▶ **PROBLEM REQUIREMENTS**
Copy the listing below with every "Where should I click to:" replaced by "Which spot do I click to:", leaving all other text unchanged.

>> begin

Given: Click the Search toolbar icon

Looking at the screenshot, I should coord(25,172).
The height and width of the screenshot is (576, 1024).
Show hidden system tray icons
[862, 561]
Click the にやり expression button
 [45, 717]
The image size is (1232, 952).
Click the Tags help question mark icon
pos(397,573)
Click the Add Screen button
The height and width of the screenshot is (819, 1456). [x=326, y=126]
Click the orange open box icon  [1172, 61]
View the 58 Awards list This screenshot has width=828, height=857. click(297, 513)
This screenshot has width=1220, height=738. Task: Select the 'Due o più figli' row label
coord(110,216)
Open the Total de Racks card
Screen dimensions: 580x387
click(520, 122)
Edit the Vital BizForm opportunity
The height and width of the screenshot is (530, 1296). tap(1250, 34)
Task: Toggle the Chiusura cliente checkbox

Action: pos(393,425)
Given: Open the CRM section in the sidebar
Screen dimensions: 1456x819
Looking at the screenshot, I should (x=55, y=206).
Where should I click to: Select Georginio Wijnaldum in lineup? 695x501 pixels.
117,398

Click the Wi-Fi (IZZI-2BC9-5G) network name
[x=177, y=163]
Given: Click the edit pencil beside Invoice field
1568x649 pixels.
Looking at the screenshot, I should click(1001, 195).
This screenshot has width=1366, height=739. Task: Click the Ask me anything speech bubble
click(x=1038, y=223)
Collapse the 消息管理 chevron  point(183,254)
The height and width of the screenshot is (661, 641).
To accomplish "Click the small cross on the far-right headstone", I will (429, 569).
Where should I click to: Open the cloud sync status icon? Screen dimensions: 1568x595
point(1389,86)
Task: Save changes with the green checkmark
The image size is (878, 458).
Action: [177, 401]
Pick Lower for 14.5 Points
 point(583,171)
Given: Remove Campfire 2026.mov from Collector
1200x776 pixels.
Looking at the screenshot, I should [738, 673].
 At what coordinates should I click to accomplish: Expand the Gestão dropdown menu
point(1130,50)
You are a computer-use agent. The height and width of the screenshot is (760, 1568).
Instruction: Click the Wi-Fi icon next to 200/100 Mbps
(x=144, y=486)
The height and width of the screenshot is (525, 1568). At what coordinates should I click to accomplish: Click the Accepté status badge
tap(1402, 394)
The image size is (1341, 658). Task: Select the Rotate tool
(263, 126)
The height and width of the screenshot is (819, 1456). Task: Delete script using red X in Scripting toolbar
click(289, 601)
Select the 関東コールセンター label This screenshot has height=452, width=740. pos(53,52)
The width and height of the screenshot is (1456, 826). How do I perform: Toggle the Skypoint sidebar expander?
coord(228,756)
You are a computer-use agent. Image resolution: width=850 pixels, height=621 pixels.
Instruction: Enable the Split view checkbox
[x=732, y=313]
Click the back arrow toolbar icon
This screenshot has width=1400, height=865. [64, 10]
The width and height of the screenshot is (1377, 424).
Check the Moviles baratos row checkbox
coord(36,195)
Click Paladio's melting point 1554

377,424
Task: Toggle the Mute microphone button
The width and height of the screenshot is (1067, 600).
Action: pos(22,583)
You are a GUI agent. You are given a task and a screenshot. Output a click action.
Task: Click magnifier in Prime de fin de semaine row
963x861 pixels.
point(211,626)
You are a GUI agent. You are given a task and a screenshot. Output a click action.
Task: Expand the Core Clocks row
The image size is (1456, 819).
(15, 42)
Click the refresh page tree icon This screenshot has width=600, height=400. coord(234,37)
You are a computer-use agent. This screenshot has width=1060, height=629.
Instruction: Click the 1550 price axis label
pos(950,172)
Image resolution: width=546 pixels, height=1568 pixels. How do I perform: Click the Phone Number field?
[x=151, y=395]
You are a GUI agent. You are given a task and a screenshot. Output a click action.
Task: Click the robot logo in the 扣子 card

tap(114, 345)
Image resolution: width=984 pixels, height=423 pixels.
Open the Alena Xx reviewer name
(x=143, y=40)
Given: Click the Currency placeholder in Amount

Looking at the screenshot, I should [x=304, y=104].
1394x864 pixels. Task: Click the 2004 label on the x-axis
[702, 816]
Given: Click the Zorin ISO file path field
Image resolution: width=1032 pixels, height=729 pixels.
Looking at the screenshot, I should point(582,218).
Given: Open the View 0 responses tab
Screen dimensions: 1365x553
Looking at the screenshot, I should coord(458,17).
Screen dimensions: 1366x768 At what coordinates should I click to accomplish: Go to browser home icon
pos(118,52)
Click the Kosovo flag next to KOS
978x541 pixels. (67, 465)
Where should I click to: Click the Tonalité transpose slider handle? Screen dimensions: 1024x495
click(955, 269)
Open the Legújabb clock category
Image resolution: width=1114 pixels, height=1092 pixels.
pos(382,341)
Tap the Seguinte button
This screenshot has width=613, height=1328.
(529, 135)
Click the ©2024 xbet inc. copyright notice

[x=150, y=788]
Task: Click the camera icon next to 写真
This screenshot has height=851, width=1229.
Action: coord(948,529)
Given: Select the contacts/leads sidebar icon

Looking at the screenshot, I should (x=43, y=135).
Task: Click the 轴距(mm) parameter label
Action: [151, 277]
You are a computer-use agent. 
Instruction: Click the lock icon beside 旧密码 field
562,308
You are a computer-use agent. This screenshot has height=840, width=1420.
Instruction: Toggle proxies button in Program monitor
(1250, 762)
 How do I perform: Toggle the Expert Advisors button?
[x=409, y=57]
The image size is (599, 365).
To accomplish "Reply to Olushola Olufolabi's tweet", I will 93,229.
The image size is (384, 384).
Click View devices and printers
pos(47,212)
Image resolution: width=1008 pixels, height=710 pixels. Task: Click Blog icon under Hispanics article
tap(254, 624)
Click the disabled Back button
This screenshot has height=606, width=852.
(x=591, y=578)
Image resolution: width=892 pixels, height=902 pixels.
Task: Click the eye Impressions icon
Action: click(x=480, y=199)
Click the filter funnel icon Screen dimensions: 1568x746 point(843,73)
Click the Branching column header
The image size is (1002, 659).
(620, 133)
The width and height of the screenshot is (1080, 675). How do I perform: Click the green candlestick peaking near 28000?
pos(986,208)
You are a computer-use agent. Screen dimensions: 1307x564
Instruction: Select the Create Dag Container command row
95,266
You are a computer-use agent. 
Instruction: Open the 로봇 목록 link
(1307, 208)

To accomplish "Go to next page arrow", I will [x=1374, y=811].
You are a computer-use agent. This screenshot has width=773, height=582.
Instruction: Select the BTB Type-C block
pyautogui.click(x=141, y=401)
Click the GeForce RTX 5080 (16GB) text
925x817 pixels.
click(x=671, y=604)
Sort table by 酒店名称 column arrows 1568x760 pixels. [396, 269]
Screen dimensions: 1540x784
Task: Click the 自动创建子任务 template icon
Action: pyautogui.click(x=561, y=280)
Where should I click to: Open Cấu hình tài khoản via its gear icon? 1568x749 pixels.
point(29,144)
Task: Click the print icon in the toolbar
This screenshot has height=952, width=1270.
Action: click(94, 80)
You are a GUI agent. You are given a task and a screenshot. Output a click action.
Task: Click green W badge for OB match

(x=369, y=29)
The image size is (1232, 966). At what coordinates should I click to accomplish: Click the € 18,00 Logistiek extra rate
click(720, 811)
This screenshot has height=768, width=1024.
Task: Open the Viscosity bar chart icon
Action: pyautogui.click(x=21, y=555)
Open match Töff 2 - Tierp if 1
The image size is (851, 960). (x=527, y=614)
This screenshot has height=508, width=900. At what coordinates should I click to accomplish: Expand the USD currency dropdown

>> end

▶ **OUTPUT BELOW**
Given: Click the Search toolbar icon

Looking at the screenshot, I should coord(25,172).
The height and width of the screenshot is (576, 1024).
Show hidden system tray icons
[862, 561]
Click the にやり expression button
 [45, 717]
The image size is (1232, 952).
Click the Tags help question mark icon
pos(397,573)
Click the Add Screen button
The height and width of the screenshot is (819, 1456). [x=326, y=126]
Click the orange open box icon  [1172, 61]
View the 58 Awards list This screenshot has width=828, height=857. click(297, 513)
This screenshot has width=1220, height=738. Task: Select the 'Due o più figli' row label
coord(110,216)
Open the Total de Racks card
Screen dimensions: 580x387
click(520, 122)
Edit the Vital BizForm opportunity
The height and width of the screenshot is (530, 1296). tap(1250, 34)
Task: Toggle the Chiusura cliente checkbox

Action: pos(393,425)
Given: Open the CRM section in the sidebar
Screen dimensions: 1456x819
Looking at the screenshot, I should (x=55, y=206).
Which spot do I click to: Select Georginio Wijnaldum in lineup? 695x501 pixels.
117,398

Click the Wi-Fi (IZZI-2BC9-5G) network name
[x=177, y=163]
Given: Click the edit pencil beside Invoice field
1568x649 pixels.
Looking at the screenshot, I should click(1001, 195).
This screenshot has width=1366, height=739. Task: Click the Ask me anything speech bubble
click(x=1038, y=223)
Collapse the 消息管理 chevron  point(183,254)
The height and width of the screenshot is (661, 641).
To accomplish "Click the small cross on the far-right headstone", I will (429, 569).
Which spot do I click to: Open the cloud sync status icon? Screen dimensions: 1568x595
point(1389,86)
Task: Save changes with the green checkmark
The image size is (878, 458).
Action: [177, 401]
Pick Lower for 14.5 Points
 point(583,171)
Given: Remove Campfire 2026.mov from Collector
1200x776 pixels.
Looking at the screenshot, I should [738, 673].
 At what coordinates should I click to accomplish: Expand the Gestão dropdown menu
point(1130,50)
You are a computer-use agent. The height and width of the screenshot is (760, 1568).
Instruction: Click the Wi-Fi icon next to 200/100 Mbps
(x=144, y=486)
The height and width of the screenshot is (525, 1568). At what coordinates should I click to accomplish: Click the Accepté status badge
tap(1402, 394)
The image size is (1341, 658). Task: Select the Rotate tool
(263, 126)
The height and width of the screenshot is (819, 1456). Task: Delete script using red X in Scripting toolbar
click(289, 601)
Select the 関東コールセンター label This screenshot has height=452, width=740. pos(53,52)
The width and height of the screenshot is (1456, 826). How do I perform: Toggle the Skypoint sidebar expander?
coord(228,756)
You are a computer-use agent. Image resolution: width=850 pixels, height=621 pixels.
Instruction: Enable the Split view checkbox
[x=732, y=313]
Click the back arrow toolbar icon
This screenshot has width=1400, height=865. [64, 10]
The width and height of the screenshot is (1377, 424).
Check the Moviles baratos row checkbox
coord(36,195)
Click Paladio's melting point 1554

377,424
Task: Toggle the Mute microphone button
The width and height of the screenshot is (1067, 600).
Action: pos(22,583)
You are a GUI agent. You are given a task and a screenshot. Output a click action.
Task: Click magnifier in Prime de fin de semaine row
963x861 pixels.
point(211,626)
You are a GUI agent. You are given a task and a screenshot. Output a click action.
Task: Expand the Core Clocks row
The image size is (1456, 819).
(15, 42)
Click the refresh page tree icon This screenshot has width=600, height=400. coord(234,37)
You are a computer-use agent. This screenshot has width=1060, height=629.
Instruction: Click the 1550 price axis label
pos(950,172)
Image resolution: width=546 pixels, height=1568 pixels. How do I perform: Click the Phone Number field?
[x=151, y=395]
You are a GUI agent. You are given a task and a screenshot. Output a click action.
Task: Click the robot logo in the 扣子 card

tap(114, 345)
Image resolution: width=984 pixels, height=423 pixels.
Open the Alena Xx reviewer name
(x=143, y=40)
Given: Click the Currency placeholder in Amount

Looking at the screenshot, I should [x=304, y=104].
1394x864 pixels. Task: Click the 2004 label on the x-axis
[702, 816]
Given: Click the Zorin ISO file path field
Image resolution: width=1032 pixels, height=729 pixels.
Looking at the screenshot, I should point(582,218).
Given: Open the View 0 responses tab
Screen dimensions: 1365x553
Looking at the screenshot, I should coord(458,17).
Screen dimensions: 1366x768 At what coordinates should I click to accomplish: Go to browser home icon
pos(118,52)
Click the Kosovo flag next to KOS
978x541 pixels. (67, 465)
Which spot do I click to: Click the Tonalité transpose slider handle? Screen dimensions: 1024x495
click(955, 269)
Open the Legújabb clock category
Image resolution: width=1114 pixels, height=1092 pixels.
pos(382,341)
Tap the Seguinte button
This screenshot has width=613, height=1328.
(529, 135)
Click the ©2024 xbet inc. copyright notice

[x=150, y=788]
Task: Click the camera icon next to 写真
This screenshot has height=851, width=1229.
Action: coord(948,529)
Given: Select the contacts/leads sidebar icon

Looking at the screenshot, I should (x=43, y=135).
Task: Click the 轴距(mm) parameter label
Action: [151, 277]
You are a computer-use agent. 
Instruction: Click the lock icon beside 旧密码 field
562,308
You are a computer-use agent. This screenshot has height=840, width=1420.
Instruction: Toggle proxies button in Program monitor
(1250, 762)
 How do I perform: Toggle the Expert Advisors button?
[x=409, y=57]
The image size is (599, 365).
To accomplish "Reply to Olushola Olufolabi's tweet", I will 93,229.
The image size is (384, 384).
Click View devices and printers
pos(47,212)
Image resolution: width=1008 pixels, height=710 pixels. Task: Click Blog icon under Hispanics article
tap(254, 624)
Click the disabled Back button
This screenshot has height=606, width=852.
(x=591, y=578)
Image resolution: width=892 pixels, height=902 pixels.
Task: Click the eye Impressions icon
Action: click(x=480, y=199)
Click the filter funnel icon Screen dimensions: 1568x746 point(843,73)
Click the Branching column header
The image size is (1002, 659).
(620, 133)
The width and height of the screenshot is (1080, 675). How do I perform: Click the green candlestick peaking near 28000?
pos(986,208)
You are a computer-use agent. Screen dimensions: 1307x564
Instruction: Select the Create Dag Container command row
95,266
You are a computer-use agent. 
Instruction: Open the 로봇 목록 link
(1307, 208)

To accomplish "Go to next page arrow", I will [x=1374, y=811].
You are a computer-use agent. This screenshot has width=773, height=582.
Instruction: Select the BTB Type-C block
pyautogui.click(x=141, y=401)
Click the GeForce RTX 5080 (16GB) text
925x817 pixels.
click(x=671, y=604)
Sort table by 酒店名称 column arrows 1568x760 pixels. [396, 269]
Screen dimensions: 1540x784
Task: Click the 自动创建子任务 template icon
Action: pyautogui.click(x=561, y=280)
Which spot do I click to: Open Cấu hình tài khoản via its gear icon? 1568x749 pixels.
point(29,144)
Task: Click the print icon in the toolbar
This screenshot has height=952, width=1270.
Action: click(94, 80)
You are a GUI agent. You are given a task and a screenshot. Output a click action.
Task: Click green W badge for OB match

(x=369, y=29)
The image size is (1232, 966). At what coordinates should I click to accomplish: Click the € 18,00 Logistiek extra rate
click(720, 811)
This screenshot has height=768, width=1024.
Task: Open the Viscosity bar chart icon
Action: pyautogui.click(x=21, y=555)
Open match Töff 2 - Tierp if 1
The image size is (851, 960). (x=527, y=614)
This screenshot has height=508, width=900. At what coordinates should I click to accomplish: Expand the USD currency dropdown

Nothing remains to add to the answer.